Bojonegoro | beritakilat.id – Bupati Bojonegoro Setyo Wahono secara resmi melantik jajaran Pengurus Dewan Pendidikan Kabupaten Bojonegoro periode 2026–2030 di Ruang Angling Dharma, Lantai 2 Gedung Pemkab Bojonegoro, Kamis (25/6/2026). Dalam momentum tersebut, Bupati menegaskan bahwa investasi pada sumber daya manusia (SDM) merupakan pilar utama pembangunan daerah.
Dalam sambutannya, Bupati Setyo Wahono mengungkapkan dua tantangan besar yang saat ini dihadapi Kabupaten Bojonegoro. Pertama, terkait akses pendidikan dan penanganan Angka Tidak Sekolah (ATS) atau Anak Putus Sekolah (APS) yang masih mencapai sekitar 4.500 anak.
“Permasalahan ATS sangat kompleks dan tidak dapat diselesaikan oleh pemerintah daerah sendiri. Ini merupakan pekerjaan rumah bersama. Sebagai kepala daerah, tugas kami adalah merumuskan kebijakan, namun kami membutuhkan masukan konkret dan pertimbangan strategis dari Dewan Pendidikan,” tegasnya.

Tantangan kedua yang tidak kalah penting adalah arus digitalisasi yang mulai memengaruhi pola pengasuhan dalam keluarga. Fenomena kecanduan gawai menjadi perhatian serius sehingga Dewan Pendidikan diharapkan mampu melahirkan kajian serta edukasi yang tepat bagi para orang tua.
Bupati juga mengapresiasi komposisi pengurus Dewan Pendidikan yang terdiri atas akademisi, praktisi, insan media, dan tokoh agama. Menurutnya, perpaduan tersebut menjadi kekuatan penting karena didukung pengalaman yang mumpuni serta fleksibilitas untuk terjun langsung ke masyarakat.
Sementara itu, Ketua Dewan Pendidikan Kabupaten Bojonegoro yang baru dilantik, Ahmad Ansaful Marom, menyatakan kesiapan lembaganya untuk menjadi jembatan yang responsif antara masyarakat dan pemerintah.

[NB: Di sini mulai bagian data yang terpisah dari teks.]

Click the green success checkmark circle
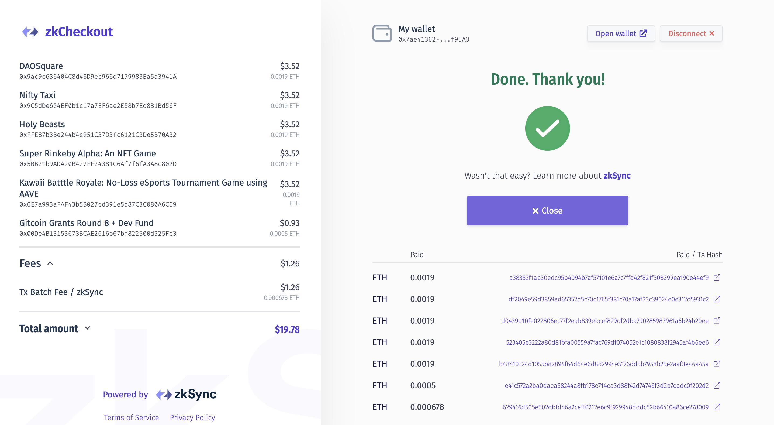The image size is (774, 425). 547,128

Dengan latar belakang anggota yang beragam, mulai dari unsur perguruan tinggi, wartawan, hingga praktisi, Dewan Pendidikan berkomitmen untuk lebih banyak menyerap aspirasi dari masyarakat.

Menurut Ansaful Marom, fokus utama Dewan Pendidikan ke depan adalah memperkuat Indeks Pembangunan Manusia (IPM) melalui investasi pendidikan jangka panjang.
“Kita memahami bahwa investasi di bidang pendidikan berbeda dengan pembangunan infrastruktur yang hasilnya dapat terlihat secara fisik dalam waktu relatif singkat. Investasi pendidikan membutuhkan proses panjang, bahkan hasilnya sering kali baru dapat dirasakan dalam jangka waktu lebih dari lima tahun. Namun, investasi masa depan ini harus dimulai sejak sekarang,” ungkapnya.
Ia menambahkan, upaya merumuskan program kerja yang adaptif terhadap perkembangan global sekaligus meningkatkan mutu pendidikan memang membutuhkan energi dan kerja keras. Namun, hal tersebut merupakan tanggung jawab moral yang siap diemban bersama demi mewujudkan masa depan generasi Bojonegoro yang lebih baik.